Input section start

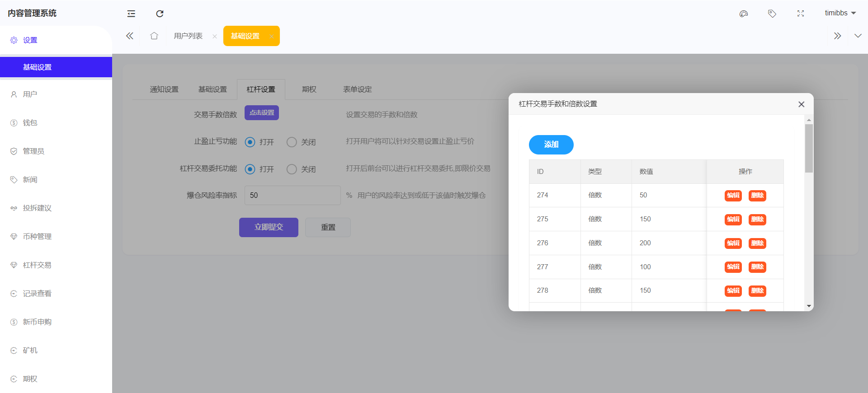This screenshot has width=868, height=393.
Task: Click the sidebar collapse menu icon
Action: tap(131, 14)

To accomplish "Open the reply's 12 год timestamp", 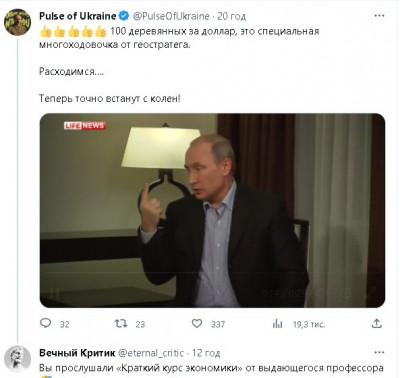I will pos(206,353).
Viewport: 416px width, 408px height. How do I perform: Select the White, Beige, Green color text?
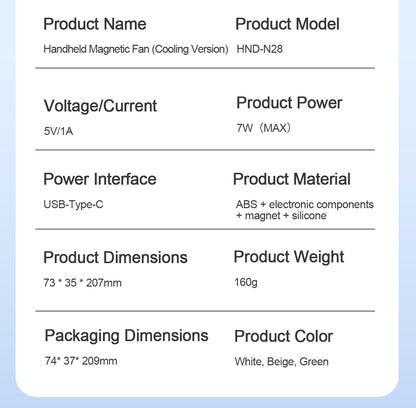[281, 361]
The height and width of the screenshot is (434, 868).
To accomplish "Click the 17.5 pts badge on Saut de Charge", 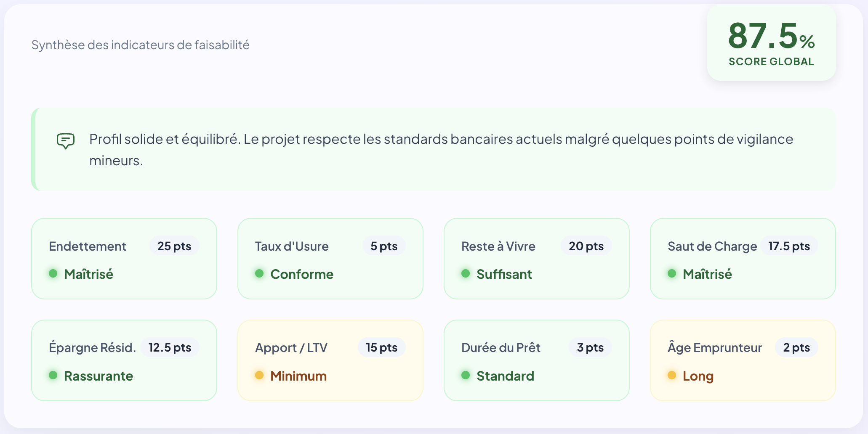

Input section end

The answer must be an exact transcription of the lines from the one containing "The height and" through the last line of the records above, both included, with no pictures.

The height and width of the screenshot is (434, 868).
To accomplish "Click the 17.5 pts badge on Saut de Charge", 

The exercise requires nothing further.